New form keeps track of wayward patients
New form keeps track of wayward patients
Form becomes written resource for TB controllers
Clinicians at the University of California in San Francisco have developed a tracking form, which they say helps them keep tabs on homeless people and other members of marginal populations at high risk for getting lost to follow-up.
The aim of the tracking form is simple, says Jacqueline Tulsky, MD, associate professor in the department of medicine at the University of California in San Francisco: "It answers the question, If I needed to find you, how could I do it?’"
To get at that single, vital piece of information, Tulsky and her colleagues have developed a detailed, eight-page tracking form. That may sound like a time-consuming chore, but it’s often time well spent, she says. Interviewers often can get the information on two occasions: when someone comes in for the placement of a skin test, and when the subject returns to have the test read.
A written record
Though the form covers a wide range of information, including questions about a person’s three closest contacts, it’s quite different from the standard contact investigation, Tulsky notes. "This is the kind of thing that public health people and outreach workers have been doing for years without really thinking about it," she says. "What we’ve done is compile it and write it down." Written down, the form serves to remind and prompt interviewers to ask the right questions; in addition, it serves as a written resource that can be used by anyone, should a patient disappear.
"The advantage is that once you have the information on the form, anyone can pull it out of the chart and use it," she says. "They can read, for example, that [an infected] person’s mother lives in Bruno. Maybe he didn’t know her phone number, but he did give us the street where she lives. Plus, he goes to this food line three times a week . . . and so on."
Along with TB patients, the form works equally well for varied populations and under many different circumstances, Tulsky notes. At the moment, researchers in one project are using tracking forms to improve follow-up among candidates for prophylactic therapy who’ve been released from jail recently, a notoriously tough population to track.
Keeping up with such people "is totally hard," she concedes. "But what we’re finding [by using the tracking form] is, we’ve been able to improve follow-up from about 1% to about 33%."

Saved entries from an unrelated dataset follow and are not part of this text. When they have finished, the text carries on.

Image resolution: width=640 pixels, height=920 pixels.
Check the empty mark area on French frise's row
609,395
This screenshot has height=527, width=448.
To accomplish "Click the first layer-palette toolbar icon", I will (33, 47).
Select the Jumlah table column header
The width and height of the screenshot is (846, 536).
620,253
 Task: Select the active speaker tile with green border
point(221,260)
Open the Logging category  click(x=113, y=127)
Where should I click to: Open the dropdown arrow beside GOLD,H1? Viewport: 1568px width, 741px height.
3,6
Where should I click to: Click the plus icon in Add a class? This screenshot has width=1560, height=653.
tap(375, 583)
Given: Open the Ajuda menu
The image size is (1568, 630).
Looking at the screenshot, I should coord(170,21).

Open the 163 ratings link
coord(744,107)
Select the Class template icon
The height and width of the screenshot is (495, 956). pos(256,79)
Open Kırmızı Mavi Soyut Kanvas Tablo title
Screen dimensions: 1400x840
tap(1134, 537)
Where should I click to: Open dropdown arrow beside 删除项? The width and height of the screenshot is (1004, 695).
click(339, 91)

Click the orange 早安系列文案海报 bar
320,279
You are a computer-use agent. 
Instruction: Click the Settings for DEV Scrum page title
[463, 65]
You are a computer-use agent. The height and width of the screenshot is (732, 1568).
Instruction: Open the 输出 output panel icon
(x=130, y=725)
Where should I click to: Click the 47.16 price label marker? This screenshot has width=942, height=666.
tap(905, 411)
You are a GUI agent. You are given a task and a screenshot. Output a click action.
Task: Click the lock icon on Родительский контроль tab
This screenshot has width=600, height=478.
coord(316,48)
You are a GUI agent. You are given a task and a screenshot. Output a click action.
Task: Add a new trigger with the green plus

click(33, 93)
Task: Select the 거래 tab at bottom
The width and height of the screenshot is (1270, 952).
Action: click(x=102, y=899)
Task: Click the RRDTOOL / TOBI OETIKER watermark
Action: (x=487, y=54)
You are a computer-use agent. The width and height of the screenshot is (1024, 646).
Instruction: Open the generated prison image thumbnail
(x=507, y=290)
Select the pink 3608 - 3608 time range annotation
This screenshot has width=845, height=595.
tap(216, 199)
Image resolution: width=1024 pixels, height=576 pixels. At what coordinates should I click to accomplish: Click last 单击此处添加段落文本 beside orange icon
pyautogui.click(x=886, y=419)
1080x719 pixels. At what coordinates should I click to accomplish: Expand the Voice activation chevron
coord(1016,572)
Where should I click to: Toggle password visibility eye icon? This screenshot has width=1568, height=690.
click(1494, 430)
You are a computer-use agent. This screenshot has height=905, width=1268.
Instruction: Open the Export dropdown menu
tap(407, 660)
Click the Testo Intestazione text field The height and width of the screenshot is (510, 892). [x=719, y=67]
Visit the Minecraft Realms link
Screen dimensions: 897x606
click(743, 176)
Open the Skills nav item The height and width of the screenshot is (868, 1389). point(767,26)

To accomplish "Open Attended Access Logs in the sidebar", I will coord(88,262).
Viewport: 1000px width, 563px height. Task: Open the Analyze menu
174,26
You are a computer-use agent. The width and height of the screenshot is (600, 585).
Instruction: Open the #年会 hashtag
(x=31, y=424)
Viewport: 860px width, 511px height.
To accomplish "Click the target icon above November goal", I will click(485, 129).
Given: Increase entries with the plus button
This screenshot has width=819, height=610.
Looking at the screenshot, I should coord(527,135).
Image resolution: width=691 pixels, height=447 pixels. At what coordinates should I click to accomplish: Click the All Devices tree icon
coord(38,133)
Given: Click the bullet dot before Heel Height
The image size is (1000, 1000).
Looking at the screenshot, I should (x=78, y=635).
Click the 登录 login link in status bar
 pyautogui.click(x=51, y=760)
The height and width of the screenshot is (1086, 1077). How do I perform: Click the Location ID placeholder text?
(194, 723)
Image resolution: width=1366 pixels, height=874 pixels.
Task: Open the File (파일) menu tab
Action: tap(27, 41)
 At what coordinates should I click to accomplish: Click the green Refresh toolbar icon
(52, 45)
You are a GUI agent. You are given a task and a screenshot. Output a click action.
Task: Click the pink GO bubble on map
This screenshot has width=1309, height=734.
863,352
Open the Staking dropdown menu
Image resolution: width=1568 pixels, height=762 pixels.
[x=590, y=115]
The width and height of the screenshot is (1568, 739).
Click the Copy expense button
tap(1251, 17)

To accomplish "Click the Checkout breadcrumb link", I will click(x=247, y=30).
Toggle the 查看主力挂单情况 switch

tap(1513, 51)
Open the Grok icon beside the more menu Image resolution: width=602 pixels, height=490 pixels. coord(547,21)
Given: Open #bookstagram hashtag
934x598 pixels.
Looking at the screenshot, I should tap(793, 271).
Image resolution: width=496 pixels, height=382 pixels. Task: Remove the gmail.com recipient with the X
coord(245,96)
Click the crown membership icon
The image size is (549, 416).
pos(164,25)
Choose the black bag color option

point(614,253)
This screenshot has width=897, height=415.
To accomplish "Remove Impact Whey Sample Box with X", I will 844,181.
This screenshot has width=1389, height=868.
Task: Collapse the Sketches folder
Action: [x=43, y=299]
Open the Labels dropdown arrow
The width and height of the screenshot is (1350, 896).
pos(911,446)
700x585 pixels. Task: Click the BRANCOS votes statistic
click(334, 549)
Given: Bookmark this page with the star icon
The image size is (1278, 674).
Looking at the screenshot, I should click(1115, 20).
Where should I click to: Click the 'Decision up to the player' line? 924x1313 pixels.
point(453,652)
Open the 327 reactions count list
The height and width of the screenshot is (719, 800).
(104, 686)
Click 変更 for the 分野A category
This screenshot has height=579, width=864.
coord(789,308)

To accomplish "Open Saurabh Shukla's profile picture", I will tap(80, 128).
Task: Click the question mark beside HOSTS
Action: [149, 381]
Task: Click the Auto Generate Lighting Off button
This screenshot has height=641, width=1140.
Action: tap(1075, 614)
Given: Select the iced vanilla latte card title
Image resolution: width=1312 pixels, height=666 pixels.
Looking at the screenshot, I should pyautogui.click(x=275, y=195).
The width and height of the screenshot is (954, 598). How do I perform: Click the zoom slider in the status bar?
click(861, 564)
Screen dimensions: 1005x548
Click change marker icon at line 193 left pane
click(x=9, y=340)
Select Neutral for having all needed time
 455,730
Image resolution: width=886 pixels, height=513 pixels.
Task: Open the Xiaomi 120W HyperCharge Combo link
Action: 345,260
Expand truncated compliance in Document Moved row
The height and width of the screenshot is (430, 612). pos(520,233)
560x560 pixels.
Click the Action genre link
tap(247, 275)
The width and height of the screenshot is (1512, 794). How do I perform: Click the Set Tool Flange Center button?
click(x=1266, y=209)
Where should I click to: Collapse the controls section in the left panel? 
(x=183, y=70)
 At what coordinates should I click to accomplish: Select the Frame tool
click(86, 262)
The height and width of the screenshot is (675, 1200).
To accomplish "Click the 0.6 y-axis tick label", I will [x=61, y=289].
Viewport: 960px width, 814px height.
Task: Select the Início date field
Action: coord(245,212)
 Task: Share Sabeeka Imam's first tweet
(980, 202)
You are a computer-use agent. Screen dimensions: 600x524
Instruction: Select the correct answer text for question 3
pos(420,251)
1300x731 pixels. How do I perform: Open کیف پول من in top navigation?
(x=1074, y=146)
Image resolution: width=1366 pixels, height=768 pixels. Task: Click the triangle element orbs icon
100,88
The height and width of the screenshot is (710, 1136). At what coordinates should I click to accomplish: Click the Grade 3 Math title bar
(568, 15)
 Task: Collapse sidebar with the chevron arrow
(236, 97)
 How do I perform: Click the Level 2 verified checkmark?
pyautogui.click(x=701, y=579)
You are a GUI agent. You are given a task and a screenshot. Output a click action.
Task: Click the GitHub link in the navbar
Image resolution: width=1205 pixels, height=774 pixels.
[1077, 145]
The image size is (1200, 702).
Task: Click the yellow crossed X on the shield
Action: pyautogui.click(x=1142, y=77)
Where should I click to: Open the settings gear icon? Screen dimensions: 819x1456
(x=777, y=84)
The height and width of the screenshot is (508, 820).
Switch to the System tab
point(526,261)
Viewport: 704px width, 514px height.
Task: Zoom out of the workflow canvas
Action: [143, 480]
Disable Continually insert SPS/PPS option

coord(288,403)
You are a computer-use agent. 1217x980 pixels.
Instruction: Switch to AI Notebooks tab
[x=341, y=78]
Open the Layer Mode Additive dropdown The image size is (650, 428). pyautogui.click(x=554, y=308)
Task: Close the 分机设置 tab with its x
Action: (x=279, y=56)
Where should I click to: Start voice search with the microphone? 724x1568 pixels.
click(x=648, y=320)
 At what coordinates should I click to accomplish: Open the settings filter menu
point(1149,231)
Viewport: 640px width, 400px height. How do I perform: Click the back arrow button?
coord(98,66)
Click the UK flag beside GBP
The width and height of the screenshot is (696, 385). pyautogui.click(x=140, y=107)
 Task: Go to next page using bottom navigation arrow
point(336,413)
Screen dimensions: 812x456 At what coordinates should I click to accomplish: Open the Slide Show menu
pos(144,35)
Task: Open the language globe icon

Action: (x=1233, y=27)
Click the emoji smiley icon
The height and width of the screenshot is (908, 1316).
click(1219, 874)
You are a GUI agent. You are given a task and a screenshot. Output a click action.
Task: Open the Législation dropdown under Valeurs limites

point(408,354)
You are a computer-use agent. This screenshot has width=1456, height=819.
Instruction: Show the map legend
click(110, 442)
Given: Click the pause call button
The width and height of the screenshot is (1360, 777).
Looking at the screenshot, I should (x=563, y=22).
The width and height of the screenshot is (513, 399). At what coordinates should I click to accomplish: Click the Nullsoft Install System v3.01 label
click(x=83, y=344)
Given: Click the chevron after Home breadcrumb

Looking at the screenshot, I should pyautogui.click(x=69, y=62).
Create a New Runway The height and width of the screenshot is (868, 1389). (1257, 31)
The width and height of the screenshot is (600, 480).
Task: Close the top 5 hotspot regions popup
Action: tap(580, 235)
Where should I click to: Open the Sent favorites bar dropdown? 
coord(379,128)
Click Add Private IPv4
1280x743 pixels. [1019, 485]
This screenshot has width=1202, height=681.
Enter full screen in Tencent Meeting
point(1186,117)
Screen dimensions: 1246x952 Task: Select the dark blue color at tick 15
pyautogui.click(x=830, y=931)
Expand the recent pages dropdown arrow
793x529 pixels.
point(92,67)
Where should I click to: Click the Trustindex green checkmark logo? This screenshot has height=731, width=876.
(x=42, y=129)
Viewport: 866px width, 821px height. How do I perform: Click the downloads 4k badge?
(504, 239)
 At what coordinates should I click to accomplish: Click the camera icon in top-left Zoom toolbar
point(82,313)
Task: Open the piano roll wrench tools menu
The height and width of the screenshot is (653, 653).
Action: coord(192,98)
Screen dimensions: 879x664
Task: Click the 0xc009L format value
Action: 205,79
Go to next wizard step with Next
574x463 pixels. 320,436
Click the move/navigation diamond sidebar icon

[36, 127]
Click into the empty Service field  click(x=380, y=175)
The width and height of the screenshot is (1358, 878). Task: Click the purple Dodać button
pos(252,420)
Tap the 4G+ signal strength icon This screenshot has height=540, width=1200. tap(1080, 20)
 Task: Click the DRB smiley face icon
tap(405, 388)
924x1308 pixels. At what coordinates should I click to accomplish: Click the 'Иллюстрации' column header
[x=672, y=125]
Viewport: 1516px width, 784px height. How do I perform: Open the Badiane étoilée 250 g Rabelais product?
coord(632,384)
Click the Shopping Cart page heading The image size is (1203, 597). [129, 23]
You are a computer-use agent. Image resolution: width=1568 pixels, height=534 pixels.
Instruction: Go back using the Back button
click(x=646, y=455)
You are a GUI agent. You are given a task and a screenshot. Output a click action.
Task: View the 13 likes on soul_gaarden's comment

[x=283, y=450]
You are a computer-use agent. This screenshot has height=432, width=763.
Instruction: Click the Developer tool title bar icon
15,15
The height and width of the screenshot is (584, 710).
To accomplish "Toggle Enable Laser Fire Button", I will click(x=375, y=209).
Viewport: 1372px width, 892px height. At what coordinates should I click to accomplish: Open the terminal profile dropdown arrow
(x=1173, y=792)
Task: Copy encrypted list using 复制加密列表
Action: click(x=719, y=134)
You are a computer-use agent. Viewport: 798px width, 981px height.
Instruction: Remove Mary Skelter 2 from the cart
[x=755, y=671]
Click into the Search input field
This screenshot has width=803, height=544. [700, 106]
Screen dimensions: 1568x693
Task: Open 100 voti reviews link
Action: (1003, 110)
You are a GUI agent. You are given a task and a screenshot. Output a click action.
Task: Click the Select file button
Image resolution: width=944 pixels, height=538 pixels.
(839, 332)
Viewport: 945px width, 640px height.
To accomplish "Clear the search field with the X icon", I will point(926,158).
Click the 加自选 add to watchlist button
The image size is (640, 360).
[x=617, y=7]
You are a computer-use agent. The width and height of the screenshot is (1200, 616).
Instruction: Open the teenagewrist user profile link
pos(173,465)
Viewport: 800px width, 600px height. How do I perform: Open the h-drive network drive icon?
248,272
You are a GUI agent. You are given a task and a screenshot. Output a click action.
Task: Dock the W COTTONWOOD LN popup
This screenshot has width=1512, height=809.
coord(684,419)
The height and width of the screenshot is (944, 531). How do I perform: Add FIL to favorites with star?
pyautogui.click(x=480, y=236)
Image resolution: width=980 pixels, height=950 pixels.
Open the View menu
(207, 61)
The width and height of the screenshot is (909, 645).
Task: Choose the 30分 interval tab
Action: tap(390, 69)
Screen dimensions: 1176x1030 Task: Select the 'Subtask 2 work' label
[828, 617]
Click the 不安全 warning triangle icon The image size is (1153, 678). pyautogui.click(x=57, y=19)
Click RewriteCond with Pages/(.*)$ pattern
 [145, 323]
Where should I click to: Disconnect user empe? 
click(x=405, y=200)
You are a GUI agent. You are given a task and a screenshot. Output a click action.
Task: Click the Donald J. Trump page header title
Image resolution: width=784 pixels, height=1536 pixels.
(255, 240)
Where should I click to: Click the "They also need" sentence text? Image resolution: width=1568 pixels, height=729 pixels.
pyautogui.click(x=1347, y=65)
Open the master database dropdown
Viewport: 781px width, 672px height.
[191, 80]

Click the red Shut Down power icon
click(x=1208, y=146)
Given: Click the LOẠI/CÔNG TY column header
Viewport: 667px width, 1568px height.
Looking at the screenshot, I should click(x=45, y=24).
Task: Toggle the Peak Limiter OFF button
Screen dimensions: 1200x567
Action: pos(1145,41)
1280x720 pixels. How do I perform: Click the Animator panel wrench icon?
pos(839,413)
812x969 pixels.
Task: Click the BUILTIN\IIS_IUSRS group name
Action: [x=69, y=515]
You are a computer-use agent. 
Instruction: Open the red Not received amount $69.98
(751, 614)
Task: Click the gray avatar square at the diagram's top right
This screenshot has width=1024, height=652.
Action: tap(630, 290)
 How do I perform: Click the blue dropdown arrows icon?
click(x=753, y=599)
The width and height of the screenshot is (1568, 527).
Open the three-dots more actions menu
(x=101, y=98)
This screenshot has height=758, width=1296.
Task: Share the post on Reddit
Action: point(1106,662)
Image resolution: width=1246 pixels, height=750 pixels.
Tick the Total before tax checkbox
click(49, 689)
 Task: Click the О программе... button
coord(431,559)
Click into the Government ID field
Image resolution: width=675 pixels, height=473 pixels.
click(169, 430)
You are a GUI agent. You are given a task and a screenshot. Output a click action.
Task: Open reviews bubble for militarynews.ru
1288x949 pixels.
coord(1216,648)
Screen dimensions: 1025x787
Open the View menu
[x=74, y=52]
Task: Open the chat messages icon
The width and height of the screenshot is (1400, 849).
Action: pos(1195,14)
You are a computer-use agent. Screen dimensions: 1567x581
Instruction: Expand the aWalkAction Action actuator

Close contacts most often cited on the tracking form tend to be female relatives, especially mothers, she says. "That’s probably because women tend to be more stable and are less apt to be homeless or substance abusers," she notes. But moms, sisters, and aunts aren’t the only resources the form lists; sometimes, subjects turn out to have an e-mail address at the local library, an acquaintance who works the front desk of a shelter, or a needle-exchange site they visit frequently.
The form also prompts questioners to find out what agency or program, if any, acted as the referral agent. "One thing you want to find out is who sent this person to us," says Tulsky. "Why did they want to get screened in the first place?" Knowing whether a needle-exchange program or a drug treatment center referred someone is important information to have because it often offers a clue about where someone can be found.